**Exercise requirements**
Pull out each line of the listing that contains the word "tool", with case counting, and copy those lines unchanged.

**Exercise data**
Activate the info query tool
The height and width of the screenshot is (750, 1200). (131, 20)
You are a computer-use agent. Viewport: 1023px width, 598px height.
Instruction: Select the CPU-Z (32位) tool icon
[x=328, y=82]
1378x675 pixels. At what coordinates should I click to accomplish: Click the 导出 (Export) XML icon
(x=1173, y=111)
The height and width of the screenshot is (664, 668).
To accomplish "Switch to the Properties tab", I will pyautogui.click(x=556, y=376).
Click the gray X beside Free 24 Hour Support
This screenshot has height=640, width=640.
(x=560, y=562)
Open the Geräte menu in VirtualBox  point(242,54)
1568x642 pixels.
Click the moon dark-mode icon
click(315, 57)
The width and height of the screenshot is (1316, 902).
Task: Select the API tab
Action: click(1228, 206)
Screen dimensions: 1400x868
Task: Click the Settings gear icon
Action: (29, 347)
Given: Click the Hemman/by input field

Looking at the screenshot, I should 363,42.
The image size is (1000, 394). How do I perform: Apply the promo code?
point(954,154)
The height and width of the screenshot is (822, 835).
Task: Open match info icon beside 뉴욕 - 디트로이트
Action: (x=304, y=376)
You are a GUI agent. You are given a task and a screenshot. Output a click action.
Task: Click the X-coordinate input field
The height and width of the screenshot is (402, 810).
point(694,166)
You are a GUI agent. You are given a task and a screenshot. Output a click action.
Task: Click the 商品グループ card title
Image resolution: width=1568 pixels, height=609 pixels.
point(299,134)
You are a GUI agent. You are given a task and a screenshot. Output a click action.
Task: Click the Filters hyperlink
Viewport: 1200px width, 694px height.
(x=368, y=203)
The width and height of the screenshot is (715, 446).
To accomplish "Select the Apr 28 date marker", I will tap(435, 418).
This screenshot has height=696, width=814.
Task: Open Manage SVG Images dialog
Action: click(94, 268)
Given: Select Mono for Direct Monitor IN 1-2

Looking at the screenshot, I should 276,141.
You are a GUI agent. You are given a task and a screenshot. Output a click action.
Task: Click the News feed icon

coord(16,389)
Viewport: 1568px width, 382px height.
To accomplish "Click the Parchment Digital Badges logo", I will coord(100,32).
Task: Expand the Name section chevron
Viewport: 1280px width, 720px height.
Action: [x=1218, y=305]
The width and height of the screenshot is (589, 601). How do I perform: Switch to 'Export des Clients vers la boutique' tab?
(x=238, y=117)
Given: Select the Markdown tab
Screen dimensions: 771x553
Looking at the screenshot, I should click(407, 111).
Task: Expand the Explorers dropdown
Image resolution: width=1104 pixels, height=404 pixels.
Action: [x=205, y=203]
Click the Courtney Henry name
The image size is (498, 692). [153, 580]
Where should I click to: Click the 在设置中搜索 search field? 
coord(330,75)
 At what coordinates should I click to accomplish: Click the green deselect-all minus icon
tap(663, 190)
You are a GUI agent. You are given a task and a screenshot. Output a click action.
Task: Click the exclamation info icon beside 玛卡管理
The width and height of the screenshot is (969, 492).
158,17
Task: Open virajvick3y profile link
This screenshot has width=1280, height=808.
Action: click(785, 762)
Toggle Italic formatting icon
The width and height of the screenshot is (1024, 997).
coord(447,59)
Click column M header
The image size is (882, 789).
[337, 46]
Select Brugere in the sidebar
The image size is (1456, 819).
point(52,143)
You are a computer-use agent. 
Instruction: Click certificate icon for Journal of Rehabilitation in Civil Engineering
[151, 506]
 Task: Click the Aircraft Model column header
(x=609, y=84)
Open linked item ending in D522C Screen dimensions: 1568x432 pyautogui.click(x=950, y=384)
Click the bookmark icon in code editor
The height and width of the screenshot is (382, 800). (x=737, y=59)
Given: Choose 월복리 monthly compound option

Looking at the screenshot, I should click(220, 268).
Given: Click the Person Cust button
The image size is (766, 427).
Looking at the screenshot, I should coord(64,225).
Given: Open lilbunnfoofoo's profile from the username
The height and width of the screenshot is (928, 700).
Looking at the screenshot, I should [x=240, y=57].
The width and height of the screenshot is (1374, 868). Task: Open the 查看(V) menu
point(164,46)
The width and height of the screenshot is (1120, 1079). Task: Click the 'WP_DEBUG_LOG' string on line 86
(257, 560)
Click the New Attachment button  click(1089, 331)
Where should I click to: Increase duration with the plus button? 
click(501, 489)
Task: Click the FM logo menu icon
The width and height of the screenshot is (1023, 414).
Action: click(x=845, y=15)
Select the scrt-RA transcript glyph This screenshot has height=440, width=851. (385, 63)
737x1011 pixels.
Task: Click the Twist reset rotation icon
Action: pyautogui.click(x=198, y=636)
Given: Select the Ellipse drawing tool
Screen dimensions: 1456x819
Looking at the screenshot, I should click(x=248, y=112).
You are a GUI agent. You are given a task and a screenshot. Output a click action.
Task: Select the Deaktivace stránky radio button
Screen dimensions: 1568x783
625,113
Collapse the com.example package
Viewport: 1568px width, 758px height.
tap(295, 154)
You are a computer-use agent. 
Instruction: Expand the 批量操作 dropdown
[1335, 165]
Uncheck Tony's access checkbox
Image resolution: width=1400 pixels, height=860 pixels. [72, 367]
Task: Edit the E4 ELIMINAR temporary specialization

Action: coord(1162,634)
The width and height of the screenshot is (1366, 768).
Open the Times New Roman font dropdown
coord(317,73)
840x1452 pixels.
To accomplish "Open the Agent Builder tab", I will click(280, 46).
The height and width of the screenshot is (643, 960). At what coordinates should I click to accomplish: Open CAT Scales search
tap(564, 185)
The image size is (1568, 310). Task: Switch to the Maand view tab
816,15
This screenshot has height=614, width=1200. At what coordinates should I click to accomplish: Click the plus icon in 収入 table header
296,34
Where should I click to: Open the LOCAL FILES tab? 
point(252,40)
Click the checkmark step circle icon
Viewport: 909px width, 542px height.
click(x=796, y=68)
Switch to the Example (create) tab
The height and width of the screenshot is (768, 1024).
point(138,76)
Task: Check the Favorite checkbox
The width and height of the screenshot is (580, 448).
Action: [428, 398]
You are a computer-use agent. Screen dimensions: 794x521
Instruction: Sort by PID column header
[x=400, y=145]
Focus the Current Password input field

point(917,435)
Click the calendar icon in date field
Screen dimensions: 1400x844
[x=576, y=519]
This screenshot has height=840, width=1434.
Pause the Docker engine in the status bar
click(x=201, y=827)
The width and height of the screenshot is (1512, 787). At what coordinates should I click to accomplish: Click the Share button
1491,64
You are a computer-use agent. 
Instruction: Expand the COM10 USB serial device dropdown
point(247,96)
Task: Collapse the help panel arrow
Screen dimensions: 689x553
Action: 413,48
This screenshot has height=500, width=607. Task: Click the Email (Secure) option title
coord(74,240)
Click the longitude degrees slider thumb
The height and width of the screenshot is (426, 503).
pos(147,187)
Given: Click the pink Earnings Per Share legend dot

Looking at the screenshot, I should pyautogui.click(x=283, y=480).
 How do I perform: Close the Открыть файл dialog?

**Answer to the exercise**
Activate the info query tool
Instruction: Select the CPU-Z (32位) tool icon
Given: Select the Ellipse drawing tool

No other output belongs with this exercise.